The line with "Instruction: Click the" through the last line of the entries: give these again exactly, and only these, without any pictures.

***

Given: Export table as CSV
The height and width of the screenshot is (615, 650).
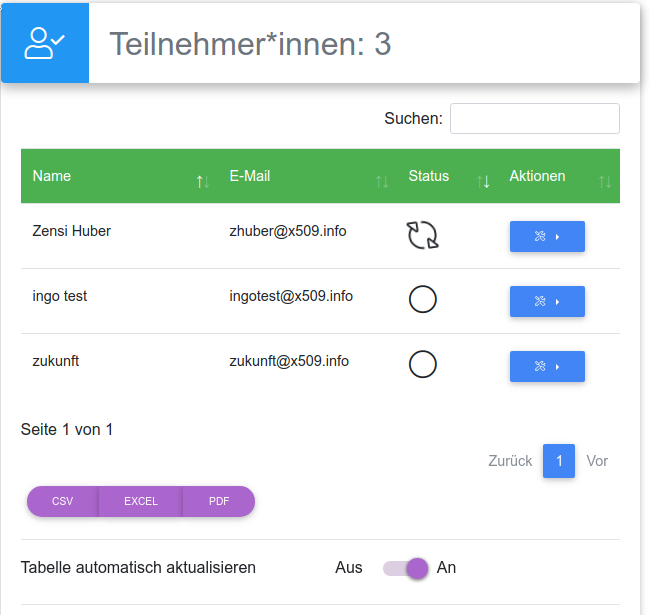Looking at the screenshot, I should coord(62,501).
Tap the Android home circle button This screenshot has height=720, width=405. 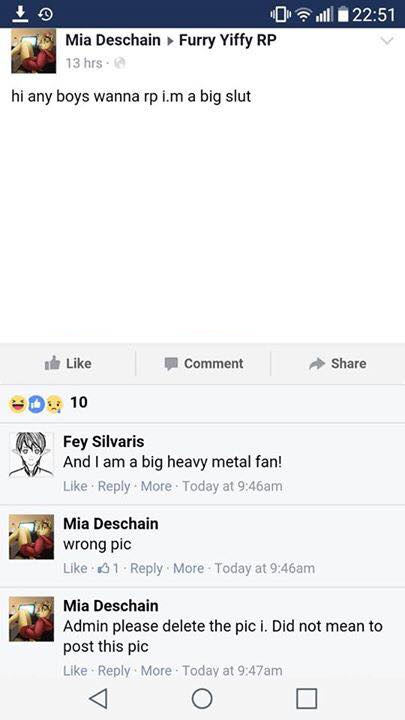pyautogui.click(x=202, y=699)
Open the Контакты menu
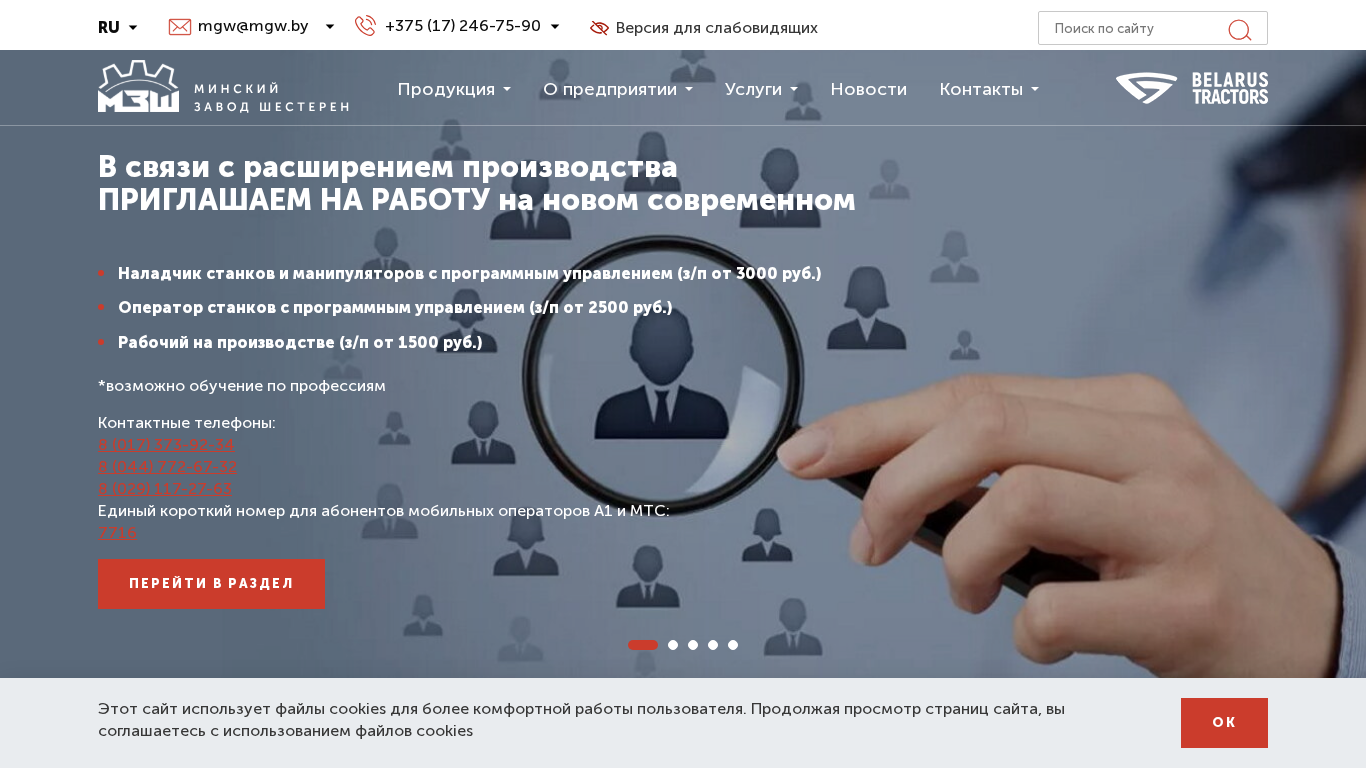The width and height of the screenshot is (1366, 768). pos(989,89)
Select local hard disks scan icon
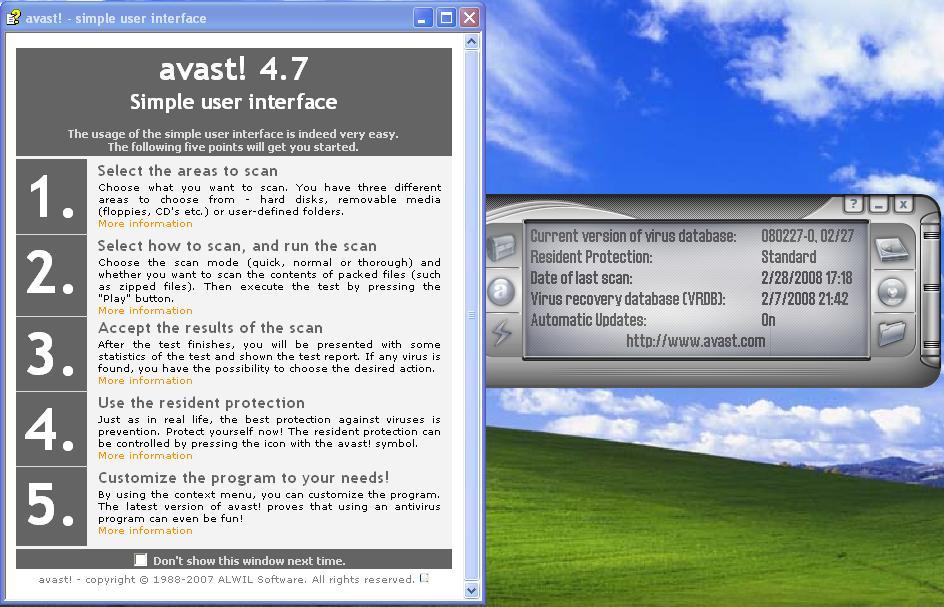This screenshot has height=607, width=944. pos(891,250)
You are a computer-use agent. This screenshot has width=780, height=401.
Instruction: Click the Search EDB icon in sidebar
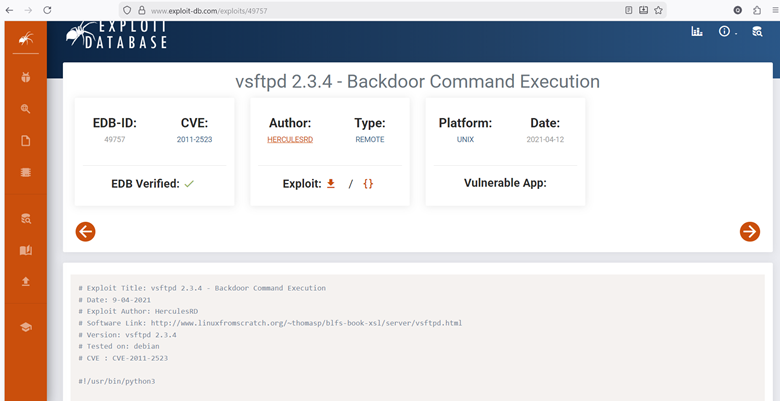[x=25, y=218]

***

- COMPLETED TASK
Instruction: Click the Search EDB icon in sidebar
[x=25, y=218]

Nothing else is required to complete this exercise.